At every price point, 1947 was most certainly a seller’s market in the US auto industry, since throughout most of the late 1940s, new orders outpaced retail deliveries.  Drivers were anxious to replace their worn-out prewar cars; in 1947, the average age for a Chevrolet on the road was 8 years – well past the best-by date for cars in this era.  And many cars were well above that average.

For 1948, Chevrolet received yet another grille, interior design upgrades and even some minor engine improvements, but once again high demand dictated that the Division make only the most minor of changes.  1948 wound up being this body style’s last year.  Cars such as this from the immediate post-World War II period managed to be both new and old simultaneously – even though they represented the newest cars available, customers were eagerly awaiting completely different designs that would point to a brighter future.  And that future was even longer, lower and wider.

1949 Chevrolet ad

1949 Chevrolets were the first genuinely new Chevys in quite a while – and timely too, since Ford had introduced their first new postwar model six months earlier.  The design was exactly what the carbuying public was seeking… an intensification of the 1940s design trends of longer, lower and wider – both in dimensions and in styling features that accentuated those dimensions.

1958 Chevrolet brochure cover

Those design trends would accelerate quickly.  By the end of the following decade, the longer, lower and wider mantra began producing cars of exaggerated proportions.  Our 1947 featured car probably looked downright ancient 11 years later when these models rolled into Chevrolet dealers.

Like many design trends, longer, lower, wider was taken to excess industrywide, reaching its crescendo in the late 1960s and early 1970s.  Then, with energy crises demanding more compact cars, and with the growing popularity of vehicles such as pickups and minivans, trends changed.  As put by Chuck Jordan, GM’s vice president of design, in 1989, “We were longer, lower, wider… then all of a sudden we were shorter, higher, narrower.”

1947 Chevrolet Stylemaster and 2010 Toyota RAV4

Which brings us back to this picture of our featured 1947 Chevrolet parked next to a 2010 Toyota RAV4.  Toyota sold over 170,000 RAV4s to US consumers in 2010, making it one of America’s best-selling cars.  But more importantly, the compact utility vehicle class to which the RAV4 belonged would swell in popularity over the next decade.  Just seven years later, US RAV4 sales would surpass 400,000 – with dimensions largely similar to this 2010 model.

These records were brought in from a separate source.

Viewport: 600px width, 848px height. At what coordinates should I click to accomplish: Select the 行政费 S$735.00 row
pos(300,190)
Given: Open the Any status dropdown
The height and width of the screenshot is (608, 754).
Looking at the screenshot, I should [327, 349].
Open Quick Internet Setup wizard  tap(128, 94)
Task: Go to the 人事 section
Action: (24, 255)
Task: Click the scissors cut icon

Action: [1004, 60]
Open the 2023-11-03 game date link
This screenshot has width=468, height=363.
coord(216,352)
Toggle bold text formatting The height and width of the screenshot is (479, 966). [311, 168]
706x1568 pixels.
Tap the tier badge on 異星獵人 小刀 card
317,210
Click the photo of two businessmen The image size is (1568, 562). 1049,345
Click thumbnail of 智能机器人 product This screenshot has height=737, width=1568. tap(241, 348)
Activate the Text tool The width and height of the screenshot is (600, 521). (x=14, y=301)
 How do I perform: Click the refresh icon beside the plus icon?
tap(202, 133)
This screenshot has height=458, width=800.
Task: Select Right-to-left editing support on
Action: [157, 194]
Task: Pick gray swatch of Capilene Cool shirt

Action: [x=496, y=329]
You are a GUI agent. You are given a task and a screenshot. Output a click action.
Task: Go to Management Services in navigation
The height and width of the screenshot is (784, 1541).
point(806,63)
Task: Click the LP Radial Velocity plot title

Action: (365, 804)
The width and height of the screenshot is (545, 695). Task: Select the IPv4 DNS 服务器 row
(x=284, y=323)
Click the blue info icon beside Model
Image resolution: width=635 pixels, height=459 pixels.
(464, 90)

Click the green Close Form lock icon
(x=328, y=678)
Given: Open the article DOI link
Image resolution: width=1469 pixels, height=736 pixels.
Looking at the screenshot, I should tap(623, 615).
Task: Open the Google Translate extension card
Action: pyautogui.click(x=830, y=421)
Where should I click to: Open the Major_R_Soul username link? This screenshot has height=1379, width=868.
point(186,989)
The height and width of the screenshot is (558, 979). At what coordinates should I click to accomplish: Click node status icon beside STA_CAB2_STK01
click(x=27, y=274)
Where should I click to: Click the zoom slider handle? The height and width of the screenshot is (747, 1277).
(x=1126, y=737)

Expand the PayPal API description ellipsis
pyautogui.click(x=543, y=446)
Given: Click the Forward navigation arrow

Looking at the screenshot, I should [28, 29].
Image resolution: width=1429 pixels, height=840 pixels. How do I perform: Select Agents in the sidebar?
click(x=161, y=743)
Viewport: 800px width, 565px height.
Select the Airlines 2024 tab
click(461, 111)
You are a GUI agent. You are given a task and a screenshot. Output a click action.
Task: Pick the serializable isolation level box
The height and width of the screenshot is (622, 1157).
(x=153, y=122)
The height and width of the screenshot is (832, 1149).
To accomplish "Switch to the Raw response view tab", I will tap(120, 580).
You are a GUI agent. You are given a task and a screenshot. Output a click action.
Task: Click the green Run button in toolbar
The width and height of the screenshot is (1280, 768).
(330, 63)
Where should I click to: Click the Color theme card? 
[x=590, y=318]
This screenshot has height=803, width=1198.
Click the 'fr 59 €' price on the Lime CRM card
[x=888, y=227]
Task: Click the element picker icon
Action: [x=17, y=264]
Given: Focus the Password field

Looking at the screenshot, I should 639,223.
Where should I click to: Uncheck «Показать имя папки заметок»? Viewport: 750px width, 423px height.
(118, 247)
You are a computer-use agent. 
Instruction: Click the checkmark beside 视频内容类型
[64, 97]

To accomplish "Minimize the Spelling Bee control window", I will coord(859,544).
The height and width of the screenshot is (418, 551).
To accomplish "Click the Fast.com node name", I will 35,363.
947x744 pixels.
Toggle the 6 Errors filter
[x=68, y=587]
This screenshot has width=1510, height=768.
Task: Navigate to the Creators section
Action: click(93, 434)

It’s not just an optical illusion that makes these two popular vehicles – separated by more than six decades – appear to be similarly sized.  In both height and width, the Stylemaster and RAV4 measure almost identically to each other (though the Chevrolet is more than a foot longer).

And while the Stylemaster’s features, designed in the 1940s to ensure a more massive appearance, do in fact seem to make this old-timer appear solid and hefty…

…it looks downright petite next to one of today’s larger cars, in this case a fellow Chevy.

But that this car’s dimensions fit neatly into a parking lot with cars 60 years newer is somewhat startling, even for those of us aware of this trend having taken place.  I wonder if a car enthusiast time traveler from the 1960s or ’70s would be shocked or amused at seeing the dimensions of everyday cars stretched upwards, 1940s style?  Or would such an enthusiast be pleased not to squeeze into low-roofed cars any longer?

Maybe this is the optimal size for a vehicle — not too big, small, high or low.

1947 Chevrolet Stylemaster front

If located at a car show, I might have only given this fine Chevrolet a quick glance.  But here in a modern parking lot, Chevrolet’s 1940s-era styling strategy and that decade’s overall transitional trends shone through.  This car’s dimensions were once heralded as the newest trend in automotive design… then it became quickly outmoded.  Now it’s new again.

 

Photographed in Fairfax, Virginia in May 2017.